■ **BRIEF**
For each line below, print it again exactly as shown.

■ **Stored items**
####################

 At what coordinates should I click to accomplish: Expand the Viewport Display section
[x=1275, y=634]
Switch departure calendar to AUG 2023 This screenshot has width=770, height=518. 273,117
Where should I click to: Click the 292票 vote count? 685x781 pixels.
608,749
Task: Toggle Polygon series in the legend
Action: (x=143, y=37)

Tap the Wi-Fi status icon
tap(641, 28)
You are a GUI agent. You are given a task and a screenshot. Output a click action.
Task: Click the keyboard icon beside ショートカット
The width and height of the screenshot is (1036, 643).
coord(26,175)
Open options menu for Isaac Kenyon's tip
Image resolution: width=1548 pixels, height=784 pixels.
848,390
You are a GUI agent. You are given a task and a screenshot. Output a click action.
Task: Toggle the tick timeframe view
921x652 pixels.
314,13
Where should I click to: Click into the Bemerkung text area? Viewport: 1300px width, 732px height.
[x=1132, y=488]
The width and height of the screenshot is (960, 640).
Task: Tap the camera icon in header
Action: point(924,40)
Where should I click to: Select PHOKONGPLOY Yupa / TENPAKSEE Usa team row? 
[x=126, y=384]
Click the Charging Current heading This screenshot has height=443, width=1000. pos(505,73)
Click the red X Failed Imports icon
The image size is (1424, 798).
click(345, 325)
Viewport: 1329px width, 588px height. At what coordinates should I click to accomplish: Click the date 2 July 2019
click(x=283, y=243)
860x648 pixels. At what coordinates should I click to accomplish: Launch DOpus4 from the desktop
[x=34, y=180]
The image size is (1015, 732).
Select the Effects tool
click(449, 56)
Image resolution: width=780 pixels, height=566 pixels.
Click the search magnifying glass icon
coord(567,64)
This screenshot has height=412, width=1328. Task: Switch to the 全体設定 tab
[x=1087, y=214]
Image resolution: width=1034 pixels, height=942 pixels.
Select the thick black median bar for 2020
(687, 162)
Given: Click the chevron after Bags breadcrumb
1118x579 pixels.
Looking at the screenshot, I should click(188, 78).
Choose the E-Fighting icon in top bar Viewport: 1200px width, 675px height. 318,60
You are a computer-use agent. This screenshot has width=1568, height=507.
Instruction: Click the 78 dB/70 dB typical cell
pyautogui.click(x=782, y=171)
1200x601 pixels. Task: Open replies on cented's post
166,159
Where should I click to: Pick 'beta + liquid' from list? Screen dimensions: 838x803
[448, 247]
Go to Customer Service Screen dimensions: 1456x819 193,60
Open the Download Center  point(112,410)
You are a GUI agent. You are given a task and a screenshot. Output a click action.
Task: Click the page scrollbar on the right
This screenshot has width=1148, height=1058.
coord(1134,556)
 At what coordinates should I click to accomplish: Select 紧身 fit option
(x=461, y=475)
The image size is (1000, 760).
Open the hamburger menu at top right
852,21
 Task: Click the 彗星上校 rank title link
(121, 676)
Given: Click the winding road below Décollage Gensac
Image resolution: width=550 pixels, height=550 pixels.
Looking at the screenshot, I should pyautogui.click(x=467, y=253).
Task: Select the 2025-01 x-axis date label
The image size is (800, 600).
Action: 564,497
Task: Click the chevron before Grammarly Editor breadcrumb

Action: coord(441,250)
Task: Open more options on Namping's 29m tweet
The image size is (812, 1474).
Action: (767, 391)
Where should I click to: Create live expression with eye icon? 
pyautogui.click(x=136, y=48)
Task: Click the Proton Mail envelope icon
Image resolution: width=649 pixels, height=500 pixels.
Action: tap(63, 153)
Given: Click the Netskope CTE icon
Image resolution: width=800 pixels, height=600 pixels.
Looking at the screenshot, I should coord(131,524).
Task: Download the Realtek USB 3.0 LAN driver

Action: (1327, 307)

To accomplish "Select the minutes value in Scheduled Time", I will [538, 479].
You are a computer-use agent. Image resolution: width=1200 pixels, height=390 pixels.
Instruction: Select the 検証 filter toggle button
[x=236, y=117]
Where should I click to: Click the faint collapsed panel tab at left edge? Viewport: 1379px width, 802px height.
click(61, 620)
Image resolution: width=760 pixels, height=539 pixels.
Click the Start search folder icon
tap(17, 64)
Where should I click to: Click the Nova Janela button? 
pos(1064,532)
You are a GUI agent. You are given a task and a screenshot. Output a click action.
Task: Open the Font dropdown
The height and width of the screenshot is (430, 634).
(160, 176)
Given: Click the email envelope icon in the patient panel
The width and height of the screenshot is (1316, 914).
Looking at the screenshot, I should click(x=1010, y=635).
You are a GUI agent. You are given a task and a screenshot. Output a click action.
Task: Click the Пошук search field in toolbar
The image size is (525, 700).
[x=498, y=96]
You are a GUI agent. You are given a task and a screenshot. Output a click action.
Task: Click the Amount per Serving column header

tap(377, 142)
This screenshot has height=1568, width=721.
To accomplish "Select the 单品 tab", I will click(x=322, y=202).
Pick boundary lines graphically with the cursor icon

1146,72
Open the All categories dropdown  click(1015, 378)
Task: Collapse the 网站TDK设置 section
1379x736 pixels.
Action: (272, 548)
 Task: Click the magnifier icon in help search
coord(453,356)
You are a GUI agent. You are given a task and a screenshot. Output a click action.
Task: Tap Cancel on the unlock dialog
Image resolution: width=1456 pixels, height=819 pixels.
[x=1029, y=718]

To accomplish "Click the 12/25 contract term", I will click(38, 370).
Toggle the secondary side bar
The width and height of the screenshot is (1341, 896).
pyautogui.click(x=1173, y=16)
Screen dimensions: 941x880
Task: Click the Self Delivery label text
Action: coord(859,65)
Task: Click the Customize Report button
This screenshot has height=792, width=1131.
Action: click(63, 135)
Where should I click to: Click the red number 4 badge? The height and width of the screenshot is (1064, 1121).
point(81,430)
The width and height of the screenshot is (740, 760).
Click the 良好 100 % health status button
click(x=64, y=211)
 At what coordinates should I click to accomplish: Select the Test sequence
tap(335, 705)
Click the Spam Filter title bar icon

####################

■ **WRITTEN ANSWER**
 At what coordinates should I click to accomplish: Expand the Viewport Display section
[x=1275, y=634]
Switch departure calendar to AUG 2023 This screenshot has width=770, height=518. 273,117
Where should I click to: Click the 292票 vote count? 685x781 pixels.
608,749
Task: Toggle Polygon series in the legend
Action: (x=143, y=37)

Tap the Wi-Fi status icon
tap(641, 28)
You are a GUI agent. You are given a task and a screenshot. Output a click action.
Task: Click the keyboard icon beside ショートカット
The width and height of the screenshot is (1036, 643).
coord(26,175)
Open options menu for Isaac Kenyon's tip
Image resolution: width=1548 pixels, height=784 pixels.
848,390
You are a GUI agent. You are given a task and a screenshot. Output a click action.
Task: Toggle the tick timeframe view
921x652 pixels.
314,13
Where should I click to: Click into the Bemerkung text area? Viewport: 1300px width, 732px height.
[x=1132, y=488]
The width and height of the screenshot is (960, 640).
Task: Tap the camera icon in header
Action: point(924,40)
Where should I click to: Select PHOKONGPLOY Yupa / TENPAKSEE Usa team row? 
[x=126, y=384]
Click the Charging Current heading This screenshot has height=443, width=1000. pos(505,73)
Click the red X Failed Imports icon
The image size is (1424, 798).
click(345, 325)
Viewport: 1329px width, 588px height. At what coordinates should I click to accomplish: Click the date 2 July 2019
click(x=283, y=243)
860x648 pixels. At what coordinates should I click to accomplish: Launch DOpus4 from the desktop
[x=34, y=180]
The image size is (1015, 732).
Select the Effects tool
click(449, 56)
Image resolution: width=780 pixels, height=566 pixels.
Click the search magnifying glass icon
coord(567,64)
This screenshot has height=412, width=1328. Task: Switch to the 全体設定 tab
[x=1087, y=214]
Image resolution: width=1034 pixels, height=942 pixels.
Select the thick black median bar for 2020
(687, 162)
Given: Click the chevron after Bags breadcrumb
1118x579 pixels.
Looking at the screenshot, I should click(188, 78).
Choose the E-Fighting icon in top bar Viewport: 1200px width, 675px height. 318,60
You are a computer-use agent. This screenshot has width=1568, height=507.
Instruction: Click the 78 dB/70 dB typical cell
pyautogui.click(x=782, y=171)
1200x601 pixels. Task: Open replies on cented's post
166,159
Where should I click to: Pick 'beta + liquid' from list? Screen dimensions: 838x803
[448, 247]
Go to Customer Service Screen dimensions: 1456x819 193,60
Open the Download Center  point(112,410)
You are a GUI agent. You are given a task and a screenshot. Output a click action.
Task: Click the page scrollbar on the right
This screenshot has width=1148, height=1058.
coord(1134,556)
 At what coordinates should I click to accomplish: Select 紧身 fit option
(x=461, y=475)
The image size is (1000, 760).
Open the hamburger menu at top right
852,21
 Task: Click the 彗星上校 rank title link
(121, 676)
Given: Click the winding road below Décollage Gensac
Image resolution: width=550 pixels, height=550 pixels.
Looking at the screenshot, I should pyautogui.click(x=467, y=253).
Task: Select the 2025-01 x-axis date label
The image size is (800, 600).
Action: 564,497
Task: Click the chevron before Grammarly Editor breadcrumb

Action: coord(441,250)
Task: Open more options on Namping's 29m tweet
The image size is (812, 1474).
Action: (767, 391)
Where should I click to: Create live expression with eye icon? 
pyautogui.click(x=136, y=48)
Task: Click the Proton Mail envelope icon
Image resolution: width=649 pixels, height=500 pixels.
Action: tap(63, 153)
Given: Click the Netskope CTE icon
Image resolution: width=800 pixels, height=600 pixels.
Looking at the screenshot, I should coord(131,524).
Task: Download the Realtek USB 3.0 LAN driver

Action: (1327, 307)

To accomplish "Select the minutes value in Scheduled Time", I will [538, 479].
You are a computer-use agent. Image resolution: width=1200 pixels, height=390 pixels.
Instruction: Select the 検証 filter toggle button
[x=236, y=117]
Where should I click to: Click the faint collapsed panel tab at left edge? Viewport: 1379px width, 802px height.
click(61, 620)
Image resolution: width=760 pixels, height=539 pixels.
Click the Start search folder icon
tap(17, 64)
Where should I click to: Click the Nova Janela button? 
pos(1064,532)
You are a GUI agent. You are given a task and a screenshot. Output a click action.
Task: Open the Font dropdown
The height and width of the screenshot is (430, 634).
(160, 176)
Given: Click the email envelope icon in the patient panel
The width and height of the screenshot is (1316, 914).
Looking at the screenshot, I should click(x=1010, y=635).
You are a GUI agent. You are given a task and a screenshot. Output a click action.
Task: Click the Пошук search field in toolbar
The image size is (525, 700).
[x=498, y=96]
You are a GUI agent. You are given a task and a screenshot. Output a click action.
Task: Click the Amount per Serving column header

tap(377, 142)
This screenshot has height=1568, width=721.
To accomplish "Select the 单品 tab", I will click(x=322, y=202).
Pick boundary lines graphically with the cursor icon

1146,72
Open the All categories dropdown  click(1015, 378)
Task: Collapse the 网站TDK设置 section
1379x736 pixels.
Action: (272, 548)
 Task: Click the magnifier icon in help search
coord(453,356)
You are a GUI agent. You are given a task and a screenshot. Output a click action.
Task: Tap Cancel on the unlock dialog
Image resolution: width=1456 pixels, height=819 pixels.
[x=1029, y=718]

To accomplish "Click the 12/25 contract term", I will click(38, 370).
Toggle the secondary side bar
The width and height of the screenshot is (1341, 896).
pyautogui.click(x=1173, y=16)
Screen dimensions: 941x880
Task: Click the Self Delivery label text
Action: coord(859,65)
Task: Click the Customize Report button
This screenshot has height=792, width=1131.
Action: click(63, 135)
Where should I click to: Click the red number 4 badge? The height and width of the screenshot is (1064, 1121).
point(81,430)
The width and height of the screenshot is (740, 760).
Click the 良好 100 % health status button
click(x=64, y=211)
 At what coordinates should I click to accomplish: Select the Test sequence
tap(335, 705)
Click the Spam Filter title bar icon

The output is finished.